## Task
Leave out every picture, and return exactly the lines from the line containing "Viewport: 1457px width, 812px height." through the end of the records below, both inclusive.

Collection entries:

* * *

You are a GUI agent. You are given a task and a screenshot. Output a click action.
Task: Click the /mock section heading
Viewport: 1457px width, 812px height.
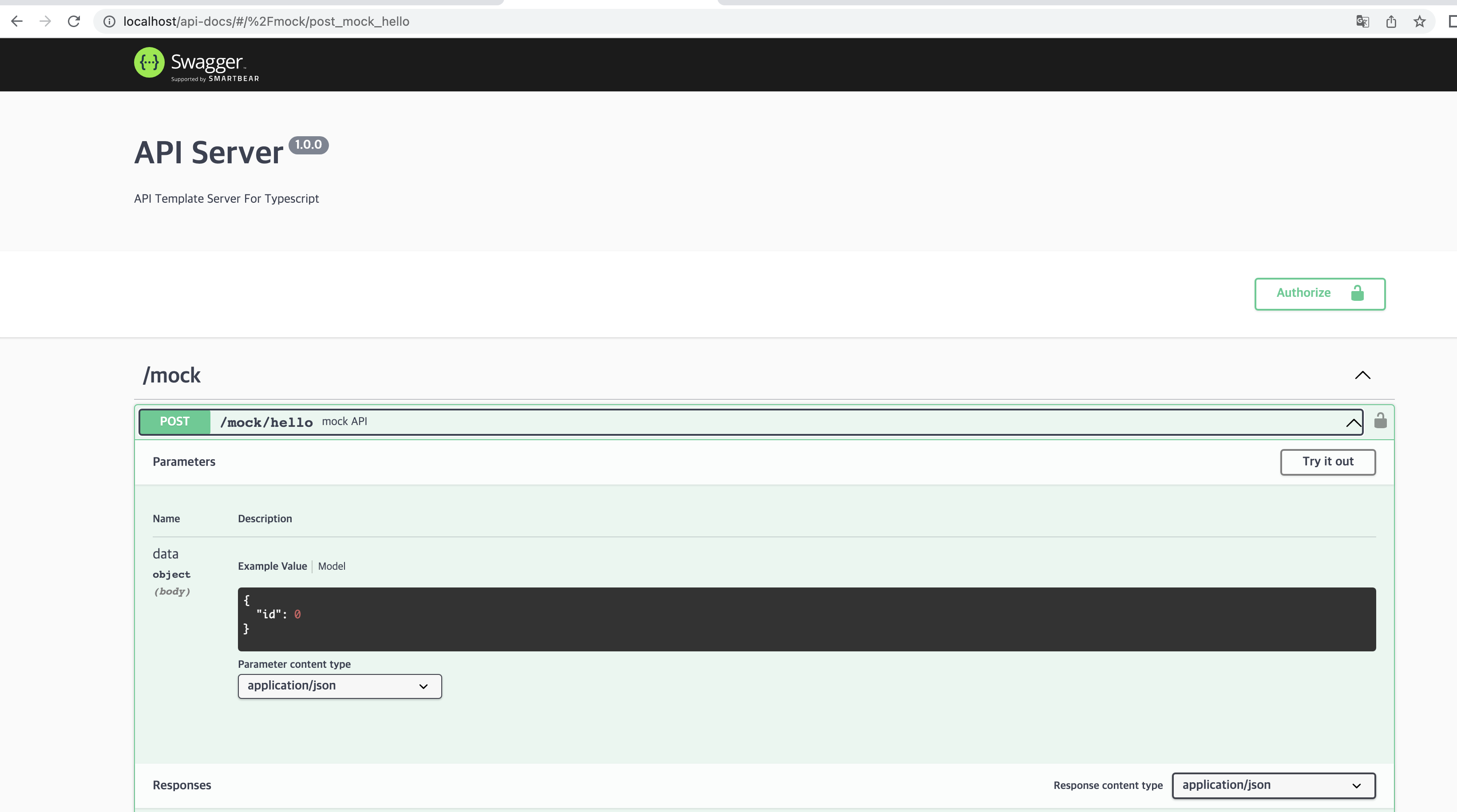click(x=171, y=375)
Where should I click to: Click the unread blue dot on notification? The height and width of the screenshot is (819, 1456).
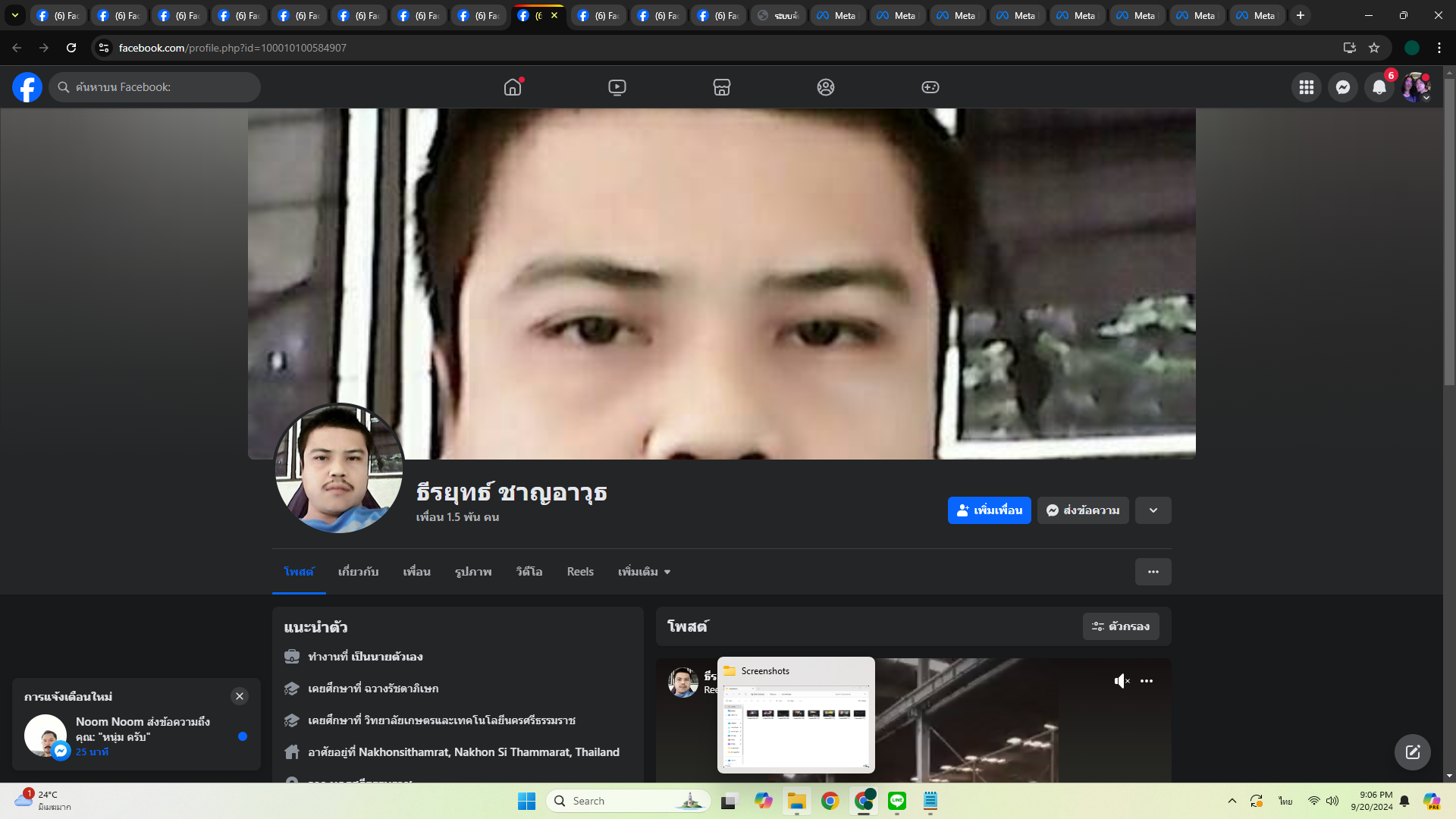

* * *

## Response to the exercise
Viewport: 1457px width, 812px height.
click(x=171, y=375)
Where should I click to: Click the unread blue dot on notification? The height and width of the screenshot is (819, 1456).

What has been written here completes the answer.